The most frequently mentioned papabili among the pope-watching cognoscenti are:

Francis Arinze
Country: Nigeria
Age: 70
Assets: Black! Third Worlder. Can go nose-to-nose with Islam.
Liabilities: Black? Maybe too conservative. African Catholic Church too young.

If chosen, Arinze, besides rocking the world as the first black pope, would also be a good pope to have in charge in a time of religious conflict. The former head of the Pontifical Council for Interreligious Dialogue, Arinze is Mr. Interfaith and helped arrange Pope John Paul II's first-ever visit to a mosque. "Theologically, all people come from the same God," he has said.

Deborah Caldwell, senior religion editor of Beliefnet, says of the electors, "They have to go with a Third World cardinal because of the shift of Christianity's vast numbers to Africa, Asia, and Latin America.

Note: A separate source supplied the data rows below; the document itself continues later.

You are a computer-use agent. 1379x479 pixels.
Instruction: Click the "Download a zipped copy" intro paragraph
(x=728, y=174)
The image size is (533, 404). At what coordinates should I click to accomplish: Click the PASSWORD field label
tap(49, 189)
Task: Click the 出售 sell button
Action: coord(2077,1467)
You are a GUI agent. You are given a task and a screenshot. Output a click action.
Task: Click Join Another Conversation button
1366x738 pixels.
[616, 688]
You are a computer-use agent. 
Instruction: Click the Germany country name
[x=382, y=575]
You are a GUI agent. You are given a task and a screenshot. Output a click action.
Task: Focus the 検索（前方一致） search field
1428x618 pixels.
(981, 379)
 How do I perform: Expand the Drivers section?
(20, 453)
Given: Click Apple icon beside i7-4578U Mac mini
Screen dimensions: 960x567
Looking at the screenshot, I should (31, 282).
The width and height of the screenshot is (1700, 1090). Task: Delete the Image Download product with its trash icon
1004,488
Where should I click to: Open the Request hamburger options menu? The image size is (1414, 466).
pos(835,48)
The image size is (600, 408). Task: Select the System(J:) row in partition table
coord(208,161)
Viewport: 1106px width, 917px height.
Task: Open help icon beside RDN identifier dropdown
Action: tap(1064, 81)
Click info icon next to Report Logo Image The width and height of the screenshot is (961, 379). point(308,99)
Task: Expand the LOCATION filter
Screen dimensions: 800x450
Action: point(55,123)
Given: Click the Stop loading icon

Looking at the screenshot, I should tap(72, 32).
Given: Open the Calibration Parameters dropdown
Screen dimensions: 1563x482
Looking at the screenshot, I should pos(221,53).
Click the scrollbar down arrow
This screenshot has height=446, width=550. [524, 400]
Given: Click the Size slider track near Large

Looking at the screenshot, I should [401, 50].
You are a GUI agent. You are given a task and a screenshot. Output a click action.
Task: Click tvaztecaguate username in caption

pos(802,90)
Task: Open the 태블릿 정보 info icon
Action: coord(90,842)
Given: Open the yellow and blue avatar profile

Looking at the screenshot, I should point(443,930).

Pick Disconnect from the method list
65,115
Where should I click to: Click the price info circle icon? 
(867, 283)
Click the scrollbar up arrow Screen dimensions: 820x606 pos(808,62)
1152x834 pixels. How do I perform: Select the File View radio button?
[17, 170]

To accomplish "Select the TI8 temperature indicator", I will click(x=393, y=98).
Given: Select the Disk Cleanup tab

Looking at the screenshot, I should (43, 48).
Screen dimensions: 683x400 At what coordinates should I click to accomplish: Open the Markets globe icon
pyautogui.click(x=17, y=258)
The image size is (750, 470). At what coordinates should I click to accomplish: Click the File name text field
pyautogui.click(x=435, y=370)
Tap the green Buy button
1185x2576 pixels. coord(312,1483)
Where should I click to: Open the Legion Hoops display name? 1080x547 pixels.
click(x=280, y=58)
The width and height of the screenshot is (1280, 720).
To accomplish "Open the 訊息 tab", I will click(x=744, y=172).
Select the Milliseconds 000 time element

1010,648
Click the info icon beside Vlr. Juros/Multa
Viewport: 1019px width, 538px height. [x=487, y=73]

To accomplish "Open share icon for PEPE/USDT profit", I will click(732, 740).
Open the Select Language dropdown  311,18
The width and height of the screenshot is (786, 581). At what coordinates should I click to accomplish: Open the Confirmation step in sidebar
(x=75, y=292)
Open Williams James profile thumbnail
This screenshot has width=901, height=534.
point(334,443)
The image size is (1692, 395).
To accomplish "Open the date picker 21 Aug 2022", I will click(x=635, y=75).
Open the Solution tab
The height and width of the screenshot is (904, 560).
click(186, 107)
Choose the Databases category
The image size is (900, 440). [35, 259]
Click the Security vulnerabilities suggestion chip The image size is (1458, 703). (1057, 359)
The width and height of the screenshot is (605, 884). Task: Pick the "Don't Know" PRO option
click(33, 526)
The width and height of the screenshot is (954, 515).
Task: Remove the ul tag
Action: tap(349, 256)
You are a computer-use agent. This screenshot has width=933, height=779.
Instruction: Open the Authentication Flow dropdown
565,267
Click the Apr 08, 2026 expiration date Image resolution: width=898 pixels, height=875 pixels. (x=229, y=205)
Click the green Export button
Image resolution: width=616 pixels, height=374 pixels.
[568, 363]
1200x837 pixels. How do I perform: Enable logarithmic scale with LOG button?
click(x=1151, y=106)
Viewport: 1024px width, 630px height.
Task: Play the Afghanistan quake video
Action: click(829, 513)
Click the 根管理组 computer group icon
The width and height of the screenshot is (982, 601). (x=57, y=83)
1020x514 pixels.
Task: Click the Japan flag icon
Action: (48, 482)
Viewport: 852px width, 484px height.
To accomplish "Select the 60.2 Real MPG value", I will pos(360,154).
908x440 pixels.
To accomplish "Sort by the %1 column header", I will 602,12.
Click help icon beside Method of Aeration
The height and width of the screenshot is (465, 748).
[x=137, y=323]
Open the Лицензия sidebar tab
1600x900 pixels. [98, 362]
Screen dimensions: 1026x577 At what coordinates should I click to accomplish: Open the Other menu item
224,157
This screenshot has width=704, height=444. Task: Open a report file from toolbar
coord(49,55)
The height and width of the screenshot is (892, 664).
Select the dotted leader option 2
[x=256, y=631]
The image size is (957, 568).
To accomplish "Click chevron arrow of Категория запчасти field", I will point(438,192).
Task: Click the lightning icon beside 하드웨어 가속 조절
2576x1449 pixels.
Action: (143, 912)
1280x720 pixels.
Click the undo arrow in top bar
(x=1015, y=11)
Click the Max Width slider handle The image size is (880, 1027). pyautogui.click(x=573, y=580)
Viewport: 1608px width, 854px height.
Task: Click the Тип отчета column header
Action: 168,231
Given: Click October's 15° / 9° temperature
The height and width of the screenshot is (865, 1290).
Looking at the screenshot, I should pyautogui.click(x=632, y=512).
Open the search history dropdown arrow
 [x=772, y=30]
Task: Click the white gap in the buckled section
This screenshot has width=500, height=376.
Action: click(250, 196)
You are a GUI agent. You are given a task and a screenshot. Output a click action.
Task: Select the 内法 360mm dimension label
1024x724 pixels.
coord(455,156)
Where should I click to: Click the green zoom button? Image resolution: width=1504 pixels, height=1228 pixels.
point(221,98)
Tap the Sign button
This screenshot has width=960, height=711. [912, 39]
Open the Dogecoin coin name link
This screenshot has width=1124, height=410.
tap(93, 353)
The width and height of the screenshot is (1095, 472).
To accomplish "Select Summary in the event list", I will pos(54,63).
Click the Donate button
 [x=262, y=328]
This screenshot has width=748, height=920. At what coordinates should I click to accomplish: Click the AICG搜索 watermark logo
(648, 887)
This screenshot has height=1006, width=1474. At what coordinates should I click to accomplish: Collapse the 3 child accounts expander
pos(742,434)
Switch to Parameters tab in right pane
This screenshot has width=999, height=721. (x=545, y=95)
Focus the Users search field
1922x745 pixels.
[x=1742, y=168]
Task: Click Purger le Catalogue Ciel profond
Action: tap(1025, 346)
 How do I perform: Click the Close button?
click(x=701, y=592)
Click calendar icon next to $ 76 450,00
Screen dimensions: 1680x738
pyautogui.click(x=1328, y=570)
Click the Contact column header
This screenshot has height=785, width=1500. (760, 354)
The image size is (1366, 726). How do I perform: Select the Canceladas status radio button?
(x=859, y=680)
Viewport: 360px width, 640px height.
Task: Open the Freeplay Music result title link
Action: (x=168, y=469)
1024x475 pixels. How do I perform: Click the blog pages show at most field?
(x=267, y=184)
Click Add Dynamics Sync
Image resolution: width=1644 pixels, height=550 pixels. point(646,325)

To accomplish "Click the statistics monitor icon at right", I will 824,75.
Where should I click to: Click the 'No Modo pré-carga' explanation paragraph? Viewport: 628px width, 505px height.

They just HAVE to," she says. "And if you add in the global clash between Islam and Christianity, the clear choice is Arinze."

Ah, but what an exquisite dilemma for liberals. A black pope who, on social issues, makes Phyllis Schlafly seem like Jane Fonda. In a commencement address this year at Georgetown University, Arinze drew protests by saying the institution of marriage is "mocked by homosexuality." If he did become pope and liberals criticized his antigay, anti-abortion views, could conservatives possibly resist the temptation to charge racism? Might be too much to ask.

It's also possible that, deep down, though they wouldn't admit as much publicly, cardinals might fear that the selection of a black pope would alienate some white Catholics. But the biggest strike against him is that the African church, while growing rapidly, is still too young, especially compared to the church in Latin America.

Oscar Andres Rodriguez Maradiaga
Country: Honduras
Age: 60
Assets: Latin American. Friend of Bono.
Liabilities: Compared media to Hitler. Too young.

"There's a feeling that it's Latin America's turn," says Tom Reese, editor of the Jesuit magazine America. It's not just that there are more Catholics there than any other continent—it's a competitive battleground, with Pentecostals chipping away at Catholic market share.

So far, there's no consensus on a Latin American candidate, but the one most often mentioned is Rodriguez, formerly head of the Latin American Bishops group. He's been a strong opponent of Third World debt and an advocate for the church's antipoverty mission. He teamed up with U2's Bono to present a petition at the G-8 meeting in 1999, signed by 17 million people, asking for debt relief.

David Gibson, author of The Coming Catholic Church (and also of a forthcoming book on the papal election), describes Rodriguez's assets: "A ployglot, media-savvy Latin American who knows everyone in the College and would represent a powerful statement on behalf of the huge and poverty-stricken Latin American church, as well as the rest of the developing world." John Allen adds that Rodriguez is also a supporter of decentralization, which may be the most important factor of all.

One problem may be his comments that press coverage of the pedophile-priest scandal reflects anti-Catholic views of Ted Turner and other media moguls. "Only in this fashion can I explain the ferocity [in the press] that reminds me of the times of Nero and Diocletian, and more recently, of Stalin and Hitler," he said.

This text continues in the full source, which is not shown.